For more information, please see the New Virtual Admin Units article.
Active Directory Users query settings
Setting name | Description |
---|---|
Limit scope to this domain or OU |
This setting defines the scope of objects to include in the Admin Unit. The scope for the default AD Users web query, which is included in the built-in Active Directory Admin Unit, is set to the default domain. Thus, the default AD Users web query enumerates all objects in the default domain, including system and built-in Active Directory accounts.
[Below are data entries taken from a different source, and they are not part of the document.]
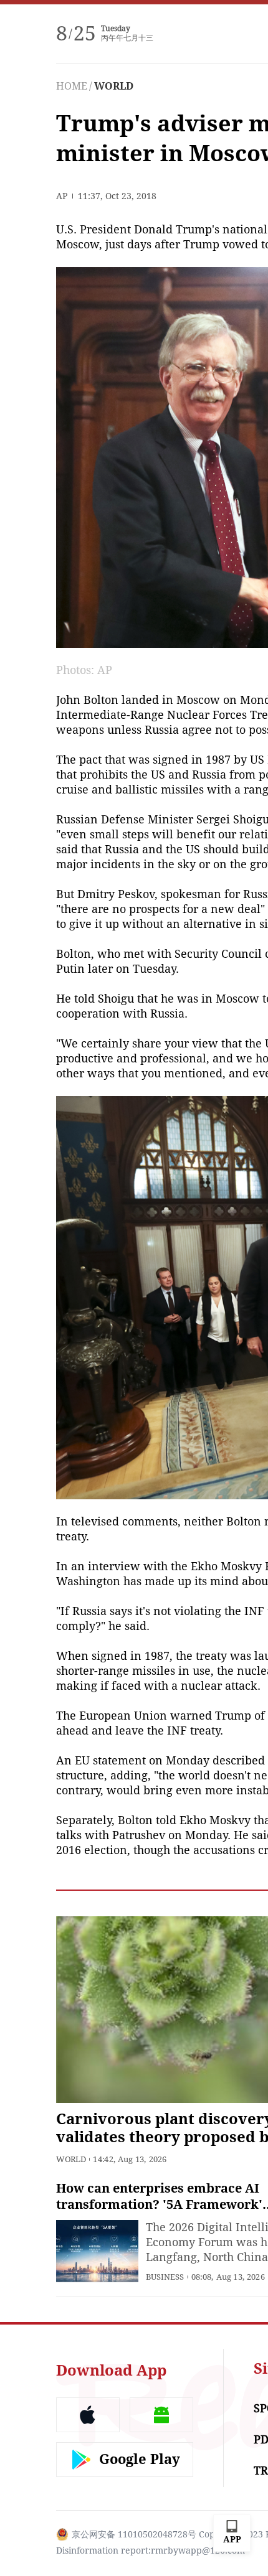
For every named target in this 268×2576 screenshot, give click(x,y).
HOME (71, 86)
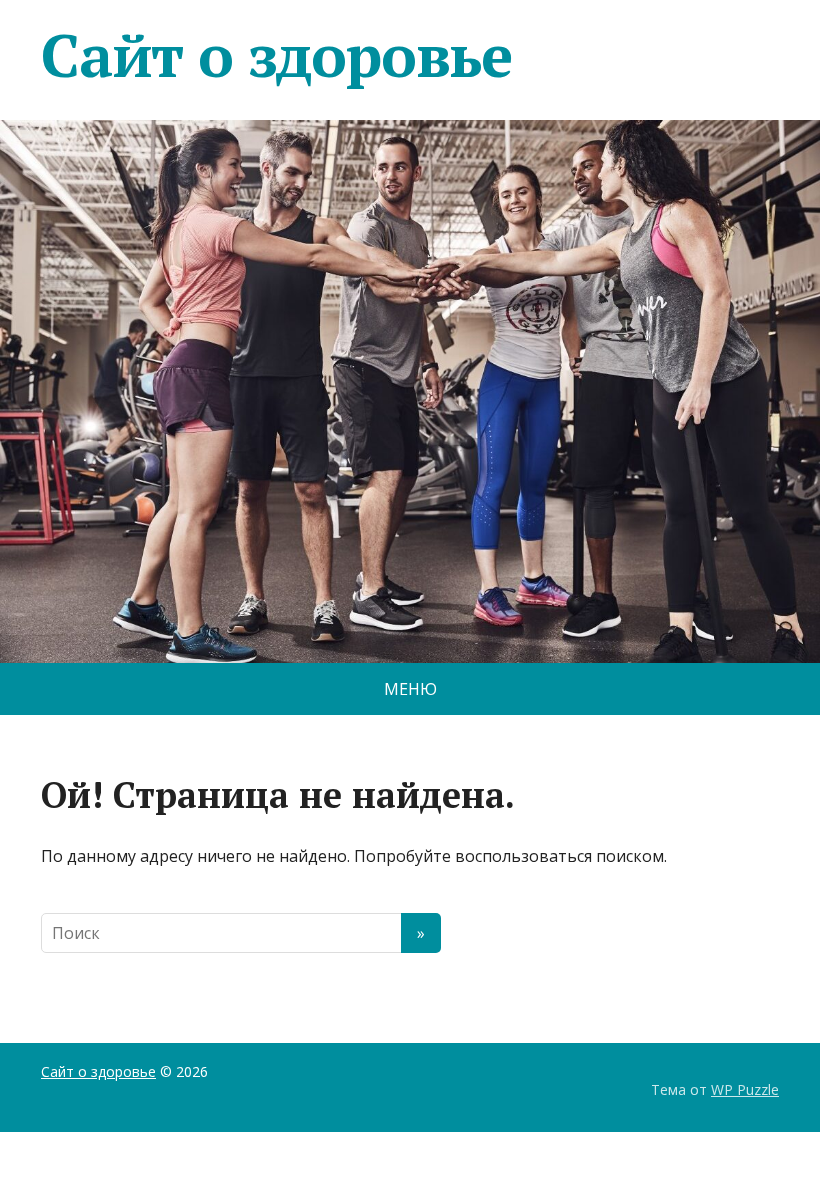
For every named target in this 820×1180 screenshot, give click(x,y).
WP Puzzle (745, 1089)
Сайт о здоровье (276, 55)
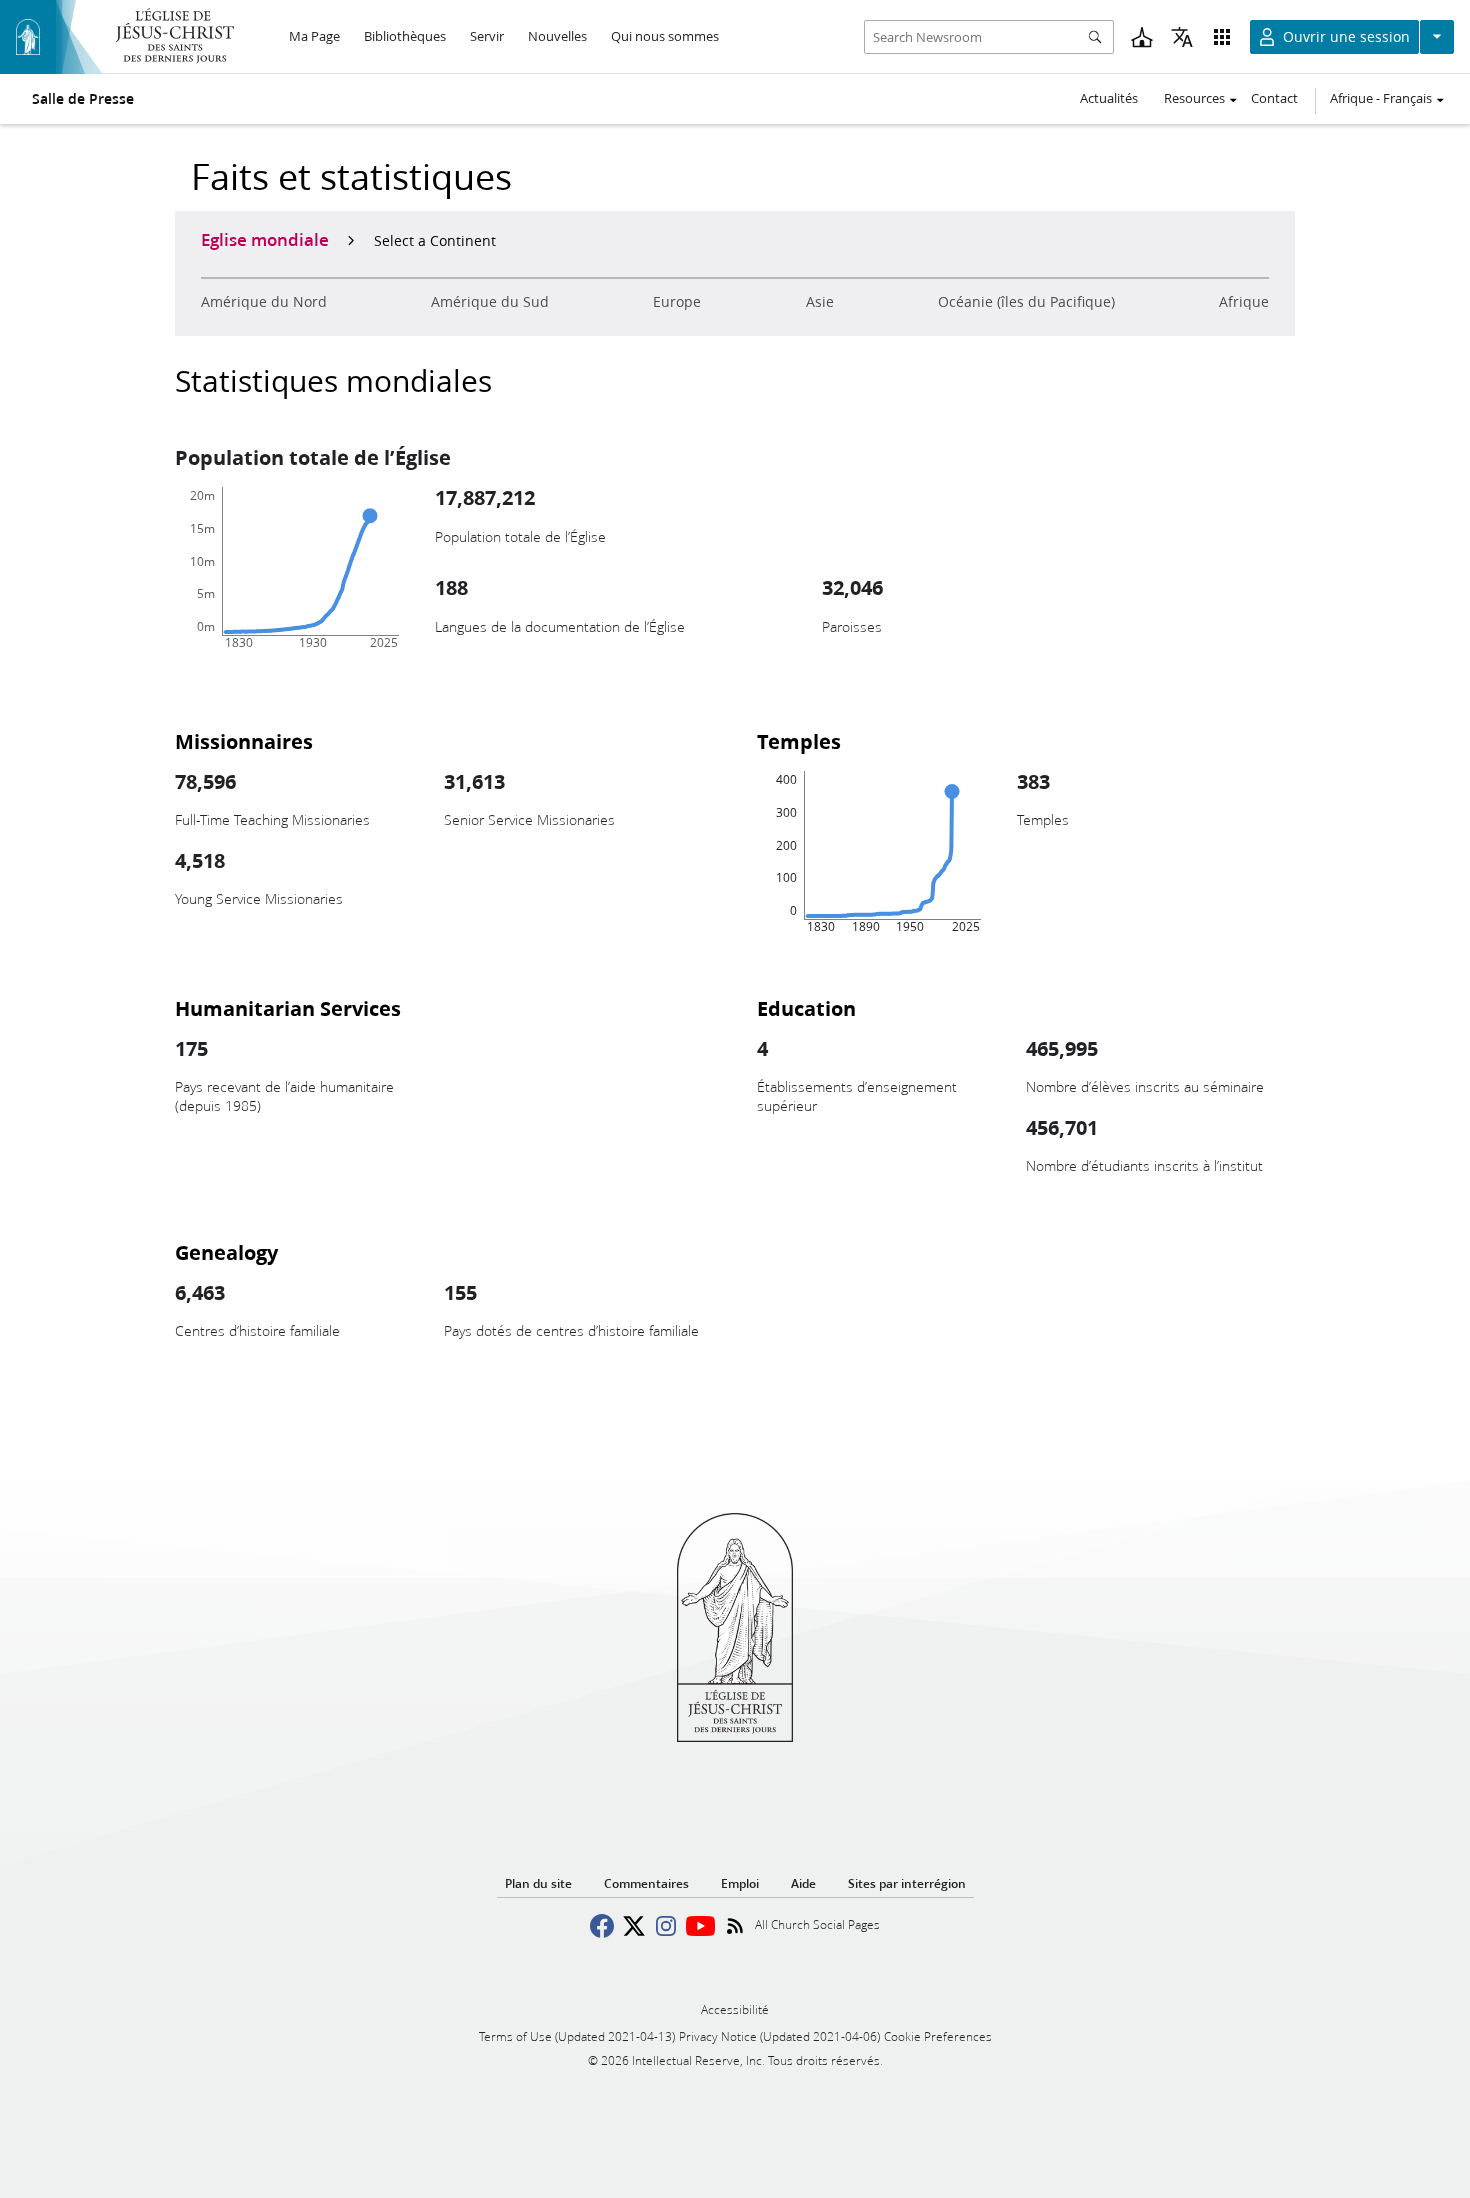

The scope for the custom AD Users web query, which is included in the custom Admin Unit, is defined as the Admin Unit scope during Admin Unit creation. |
Query criteria |
Use Query criteria to filter out particular objects by their property values. Query criteria are sent with the query to the target system, so filtering is done by the target system before it returns the result set. The default value for this setting is specified in the Web query default filter in Active Directory extension settings, where it is set to include all objects by default.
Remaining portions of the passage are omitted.